Task statement
Please copy out all of the records below word for word.

Given records
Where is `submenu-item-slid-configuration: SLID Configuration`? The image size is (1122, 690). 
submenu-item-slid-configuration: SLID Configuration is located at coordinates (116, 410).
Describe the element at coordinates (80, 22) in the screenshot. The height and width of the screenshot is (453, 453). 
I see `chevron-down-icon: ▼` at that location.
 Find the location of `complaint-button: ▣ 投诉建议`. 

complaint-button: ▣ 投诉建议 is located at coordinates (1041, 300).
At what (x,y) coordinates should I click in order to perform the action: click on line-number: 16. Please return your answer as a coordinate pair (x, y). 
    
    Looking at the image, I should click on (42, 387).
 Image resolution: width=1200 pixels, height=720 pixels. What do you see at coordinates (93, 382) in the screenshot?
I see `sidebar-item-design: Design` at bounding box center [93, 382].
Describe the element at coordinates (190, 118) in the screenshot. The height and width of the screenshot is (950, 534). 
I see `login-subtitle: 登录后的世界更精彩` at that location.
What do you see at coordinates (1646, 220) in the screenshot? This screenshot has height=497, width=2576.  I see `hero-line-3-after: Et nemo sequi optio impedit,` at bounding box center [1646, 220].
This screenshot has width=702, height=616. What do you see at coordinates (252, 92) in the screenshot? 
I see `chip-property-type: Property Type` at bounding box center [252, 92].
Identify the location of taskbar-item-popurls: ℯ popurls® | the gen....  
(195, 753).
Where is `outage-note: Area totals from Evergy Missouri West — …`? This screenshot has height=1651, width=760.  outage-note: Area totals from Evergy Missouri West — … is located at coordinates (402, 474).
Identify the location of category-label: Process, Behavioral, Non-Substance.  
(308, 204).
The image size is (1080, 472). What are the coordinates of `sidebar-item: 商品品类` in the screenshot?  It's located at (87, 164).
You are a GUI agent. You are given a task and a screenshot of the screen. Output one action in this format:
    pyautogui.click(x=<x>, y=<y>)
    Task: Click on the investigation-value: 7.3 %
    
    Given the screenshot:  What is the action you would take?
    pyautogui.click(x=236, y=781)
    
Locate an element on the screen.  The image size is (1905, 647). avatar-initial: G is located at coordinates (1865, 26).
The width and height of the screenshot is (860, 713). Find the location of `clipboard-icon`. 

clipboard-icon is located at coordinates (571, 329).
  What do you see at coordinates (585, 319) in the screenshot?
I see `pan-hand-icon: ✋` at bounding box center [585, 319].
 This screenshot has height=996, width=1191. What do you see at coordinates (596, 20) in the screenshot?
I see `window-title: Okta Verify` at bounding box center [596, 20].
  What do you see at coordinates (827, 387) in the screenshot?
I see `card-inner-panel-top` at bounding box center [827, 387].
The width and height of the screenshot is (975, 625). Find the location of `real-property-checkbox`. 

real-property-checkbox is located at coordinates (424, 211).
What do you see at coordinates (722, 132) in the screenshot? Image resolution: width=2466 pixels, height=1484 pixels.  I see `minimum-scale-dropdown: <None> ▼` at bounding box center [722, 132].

Result
Where is `submenu-item-slid-configuration: SLID Configuration`? The image size is (1122, 690). 
submenu-item-slid-configuration: SLID Configuration is located at coordinates (116, 410).
Describe the element at coordinates (80, 22) in the screenshot. The height and width of the screenshot is (453, 453). 
I see `chevron-down-icon: ▼` at that location.
 Find the location of `complaint-button: ▣ 投诉建议`. 

complaint-button: ▣ 投诉建议 is located at coordinates (1041, 300).
At what (x,y) coordinates should I click in order to perform the action: click on line-number: 16. Please return your answer as a coordinate pair (x, y). 
    
    Looking at the image, I should click on (42, 387).
 Image resolution: width=1200 pixels, height=720 pixels. What do you see at coordinates (93, 382) in the screenshot?
I see `sidebar-item-design: Design` at bounding box center [93, 382].
Describe the element at coordinates (190, 118) in the screenshot. The height and width of the screenshot is (950, 534). 
I see `login-subtitle: 登录后的世界更精彩` at that location.
What do you see at coordinates (1646, 220) in the screenshot? This screenshot has height=497, width=2576.  I see `hero-line-3-after: Et nemo sequi optio impedit,` at bounding box center [1646, 220].
This screenshot has width=702, height=616. What do you see at coordinates (252, 92) in the screenshot? 
I see `chip-property-type: Property Type` at bounding box center [252, 92].
Identify the location of taskbar-item-popurls: ℯ popurls® | the gen....  
(195, 753).
Where is `outage-note: Area totals from Evergy Missouri West — …`? This screenshot has height=1651, width=760.  outage-note: Area totals from Evergy Missouri West — … is located at coordinates (402, 474).
Identify the location of category-label: Process, Behavioral, Non-Substance.  
(308, 204).
The image size is (1080, 472). What are the coordinates of `sidebar-item: 商品品类` in the screenshot?  It's located at (87, 164).
You are a GUI agent. You are given a task and a screenshot of the screen. Output one action in this format:
    pyautogui.click(x=<x>, y=<y>)
    Task: Click on the investigation-value: 7.3 %
    
    Given the screenshot:  What is the action you would take?
    pyautogui.click(x=236, y=781)
    
Locate an element on the screen.  The image size is (1905, 647). avatar-initial: G is located at coordinates (1865, 26).
The width and height of the screenshot is (860, 713). Find the location of `clipboard-icon`. 

clipboard-icon is located at coordinates (571, 329).
  What do you see at coordinates (585, 319) in the screenshot?
I see `pan-hand-icon: ✋` at bounding box center [585, 319].
 This screenshot has height=996, width=1191. What do you see at coordinates (596, 20) in the screenshot?
I see `window-title: Okta Verify` at bounding box center [596, 20].
  What do you see at coordinates (827, 387) in the screenshot?
I see `card-inner-panel-top` at bounding box center [827, 387].
The width and height of the screenshot is (975, 625). Find the location of `real-property-checkbox`. 

real-property-checkbox is located at coordinates (424, 211).
What do you see at coordinates (722, 132) in the screenshot? Image resolution: width=2466 pixels, height=1484 pixels.  I see `minimum-scale-dropdown: <None> ▼` at bounding box center [722, 132].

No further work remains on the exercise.